Extrait sur Kubernetes:
*****

Pour que les utilisateurs soient affectés par cette vulnérabilité, la version de Kubernetes doit être antérieure à 1.28.4. Si vous n'avez pas encore apporté de correctif, il est préférable de le faire en priorité. Ceci est particulièrement vrai pour les organisations ayant des nœuds Windows au sein d'un cluster, car c'est là que se trouve la vulnérabilité.
Heureusement, cela ne semble pas être la norme du secteur. Un administrateur peut facilement tester si le cluster de votre organisation contient des nœuds Windows en exécutant la commande indiquée dans la Figure 7 sur le contrôleur de cluster.
root@controller:~/$ kubectl get nodes -o wide --show-labels | grep “os=windows”
akswin000000 Ready agent 4d17h v1.26.6 agentpool=win,beta.kubernetes.io/arch=amd64,beta.kubernetes.io/os=windows…
akswin000001 Ready agent 4d17h v1.26.6 agentpool=win,beta.kubernetes.io/arch=amd64,beta.kubernetes.io/os=windows…
root@controller:~/$
Figure 7 : Commande qui affiche les nœuds Windows dans un cluster
Il est facile de déterminer si vous êtes vulnérable. Observez la partie « os=windows ». S'il n'y a pas de nœuds Windows, la commande ne donne aucun résultat, ce qui signifie que vous n'êtes pas vulnérable.
Atténuation
La seule mesure d'atténuation possible consiste à mettre à jour Kubernetes vers une version postérieure à la version 1.28.3.
Cela dit, nous savons que l'application immédiate de correctifs n'est pas possible dans certaines organisations et réseaux. Pour atténuer le risque lié à l'absence de correctifs, nous avons mis en place une règle OPA qui permet de détecter et de bloquer ce type de comportement.

*****

Matériel réuni:
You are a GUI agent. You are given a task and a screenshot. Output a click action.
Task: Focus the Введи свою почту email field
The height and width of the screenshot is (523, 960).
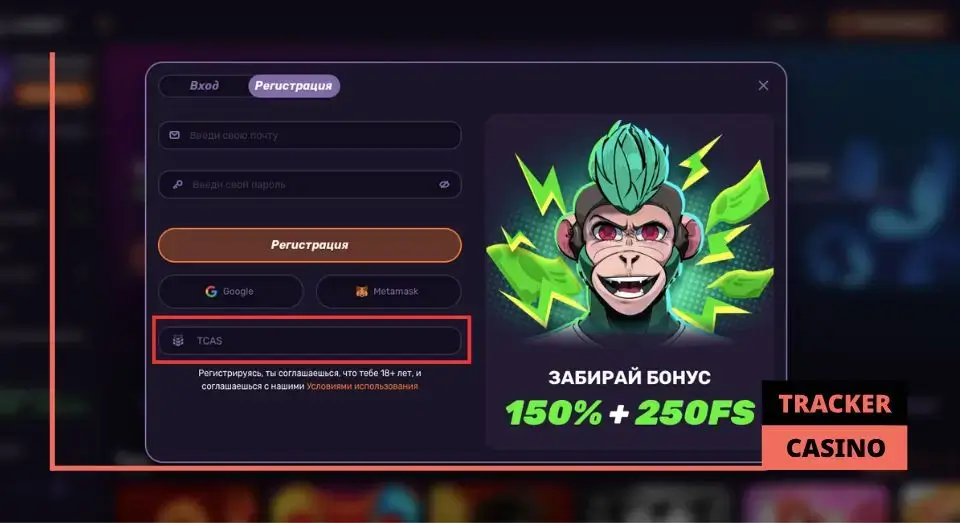pos(310,135)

*****

Série d'exercices:
1. D'après l'extrait sur Kubernetes, quelle est la seule mesure d'atténuation possible ?
2. Reproduisez l'extrait sur Kubernetes de « Cela dit, nous » à « type de comportement. ».
3. Poursuivez l'extrait sur Kubernetes à partir de l'endroit où il s'arrête.
Ce matériel ne sert à rien ici.

Corrigé:
1. Mettre à jour Kubernetes vers une version postérieure à la version 1.28.3.

2.
Cela dit, nous savons que l'application immédiate de correctifs n'est pas possible dans certaines organisations et réseaux. Pour atténuer le risque lié à l'absence de correctifs, nous avons mis en place une règle OPA qui permet de détecter et de bloquer ce type de comportement.

3.
package kubernetes.admission
deny[msg] {
input.request.kind.kind == "PersistentVolume"
path := input.request.object.spec.local.path
contains(path, "&")
msg := sprintf("malicious path: %v was found", [path])
}
OPA est un agent open source qui permet aux utilisateurs de recevoir des données sur le trafic entrant et sortant des nœuds, et d'effectuer des actions basées sur des règles sur les données reçues.
Gardez à l'esprit que cette vulnérabilité affecte uniquement les nœuds Windows. Si votre cluster Kubernetes ne possède pas de nœuds Windows, inutile de vous précipiter pour corriger cette vulnérabilité spécifique. Mais il est important de la corriger quand même lorsque vous en avez le temps.
Comme le problème réside dans le code source, cette menace restera active et son exploitation augmentera probablement. C'est pourquoi nous conseillons fortement d'appliquer un correctif à votre cluster même s'il ne comporte pas de nœuds Windows.
Conclusion
Cette vulnérabilité est un excellent exemple de la raison pour laquelle le modèle de responsabilité partagée est crucial en matière de sécurité. En étant conscient du manque de sécurisation des saisies dans le code source de Kubernetes, vous pouvez prendre des précautions extérieures afin d'éviter un impact majeur sur votre sécurité.
Sept vulnérabilités différentes d'injection de commande ont été découvertes rien qu'en 2023, avec d'autres opportunités dans d'autres parties du code. Les équipes bleues et leurs organisations devraient être plus attentives à cette tendance croissante et essayer de surveiller le contenu des fichiers YAML car ils peuvent contenir des menaces cachées. La règle OPA que nous avons fournie dans cet article peut contribuer à cet effort.
Le groupe SIG (Security Intelligence Group) d'Akamai continuera de surveiller cette menace et d'autres menaces similaires et publiera ses conclusions. Pour suivre les dernières informations sur cette vulnérabilité et découvrir nos prochains articles de recherche sur la sécurité, suivez-nous sur X (anciennement Twitter).
Nous tenons à remercier l'équipe Kubernetes pour sa réponse rapide et sa communication fluide.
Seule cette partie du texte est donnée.